*TASKS TO COMPLETE:*
**A)** Using the excerpt on discounted cash flow models, decide whether each statement below agrees with it, and answer yes or no with the deciding words quoted from the excerpt. (i) The discount rate used in a DCF reflects risk. (ii) The intrinsic value Bailey Pemberton reaches for Strategy is below the current share price. (iii) The model starts from a positive free cash flow position.
**B)** In the excerpt on discounted cash flow models, take the part that opens with the words containing "A discounted cash" and closes with "that reflects risk.", and write it out again, switching "shareholders" for "investors".

*EXCERPT TO READ:*
BEGIN

A discounted cash flow model, or DCF, works by estimating how much cash a company will generate for shareholders over time, then pulling those future figures back to a present-day dollar value using a discount rate that reflects risk.

Think of it as asking: what is a stream of future payments worth to you today, given that money tomorrow is worth less than money now?

Analyst Bailey Pemberton from Simply Wall St applies this to Strategy and arrives at an intrinsic value of approximately $165 per share, placing that intrinsic value 43.1% above the current share price.

The model starts from a last-twelve-month free cash flow position of roughly $72 million in outflows and projects a recovery and growth trajectory from that negative base.

END

*MATERIAL:*
BEGIN

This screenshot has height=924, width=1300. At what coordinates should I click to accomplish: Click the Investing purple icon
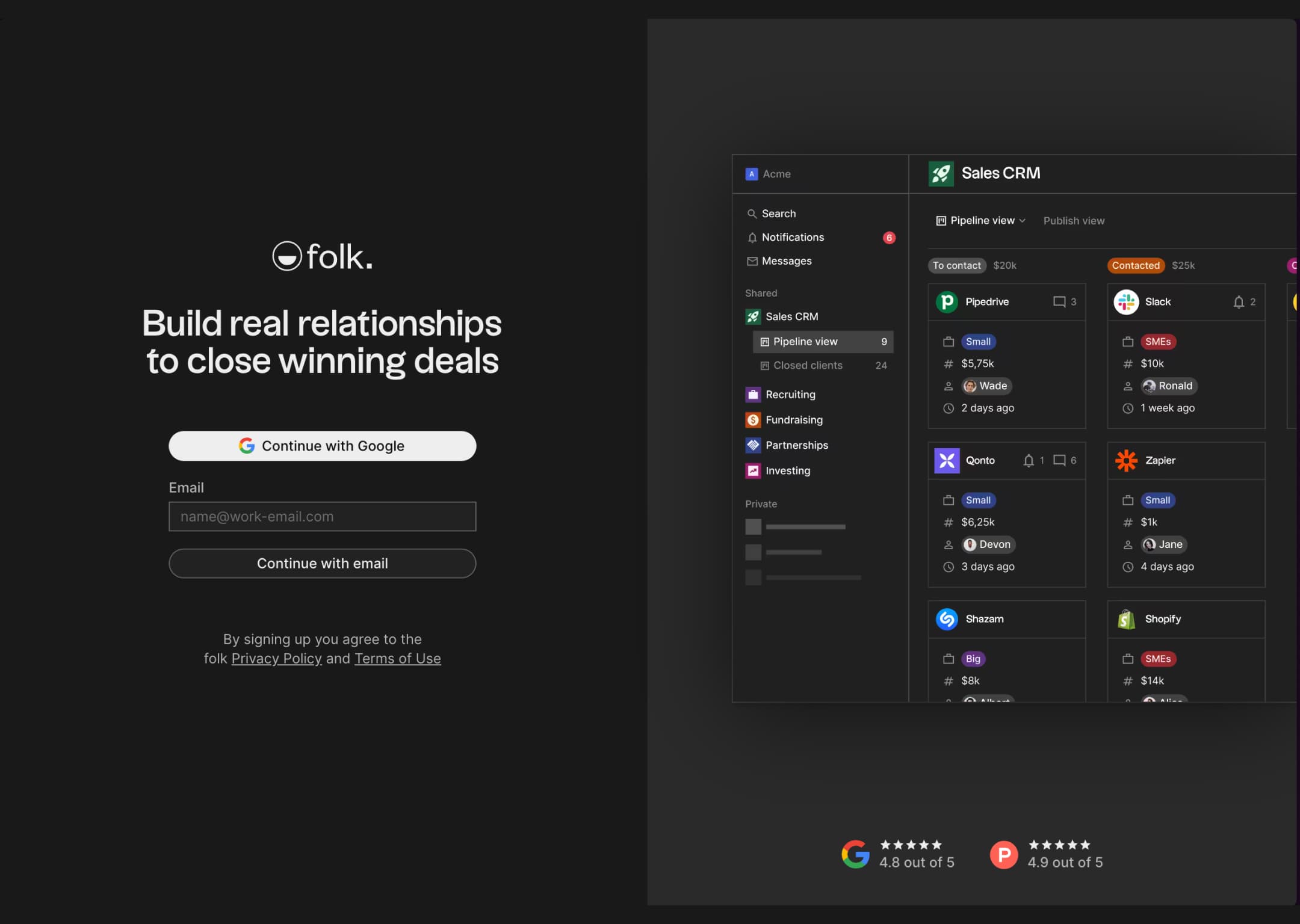click(x=752, y=469)
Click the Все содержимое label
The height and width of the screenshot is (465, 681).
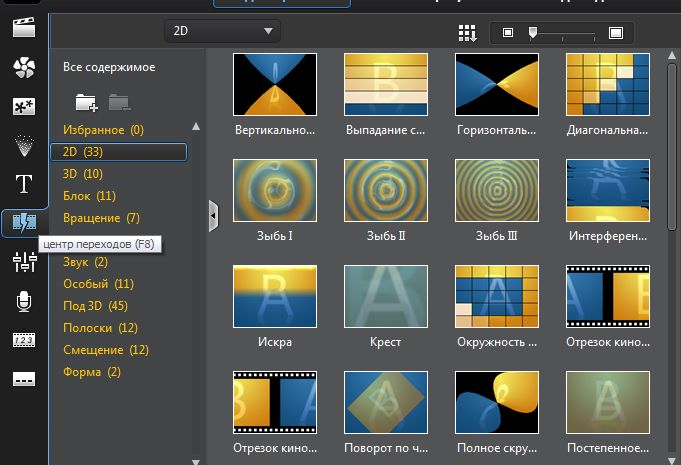point(109,67)
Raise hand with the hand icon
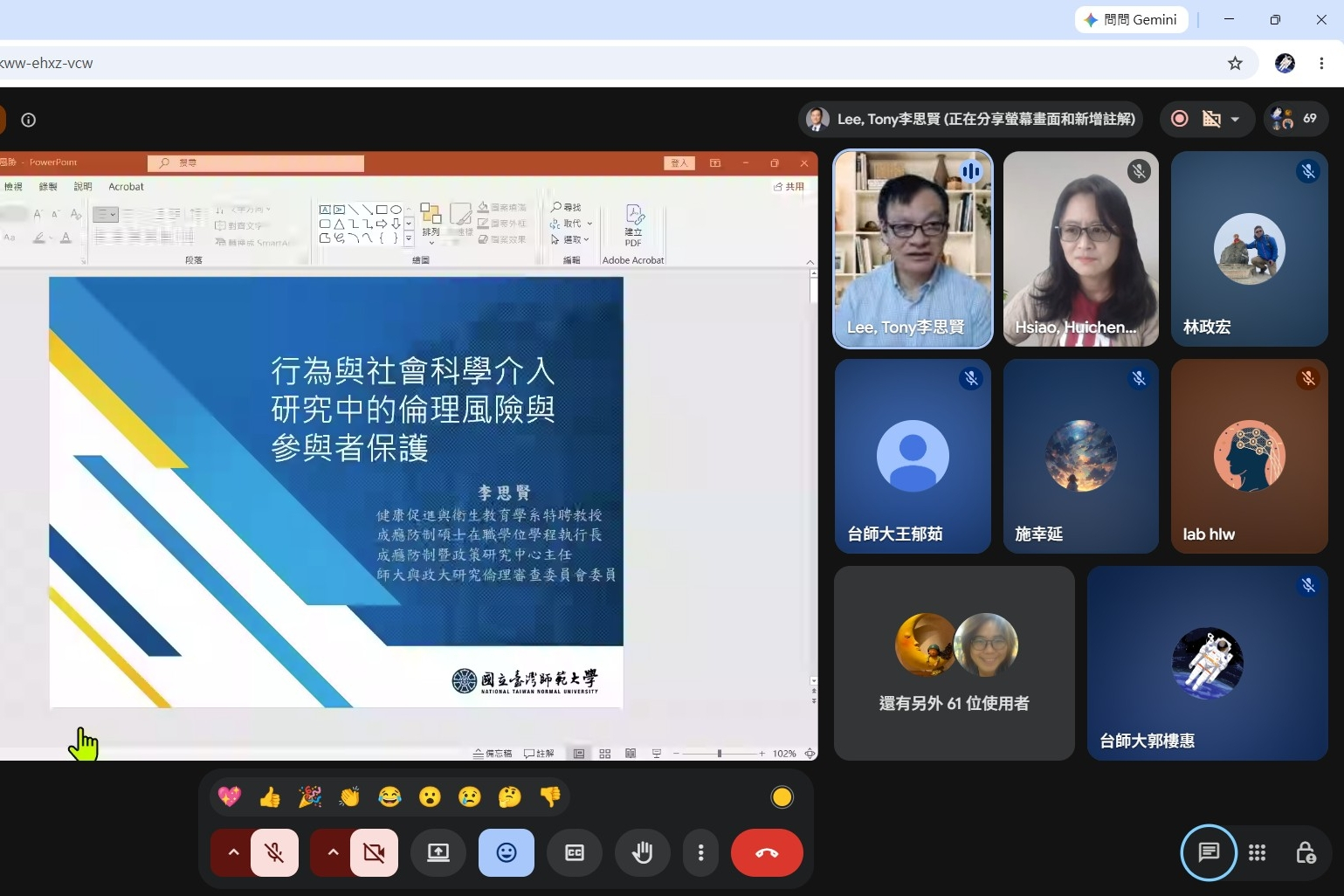The height and width of the screenshot is (896, 1344). pos(642,852)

END

*WRITTEN ANSWERS:*
**A)**
(i) Yes: "using a discount rate that reflects risk"
(ii) No: "placing that intrinsic value 43.1% above the current share price"
(iii) No: "a last-twelve-month free cash flow position of roughly $72 million in outflows"

**B)**
A discounted cash flow model, or DCF, works by estimating how much cash a company will generate for investors over time, then pulling those future figures back to a present-day dollar value using a discount rate that reflects risk.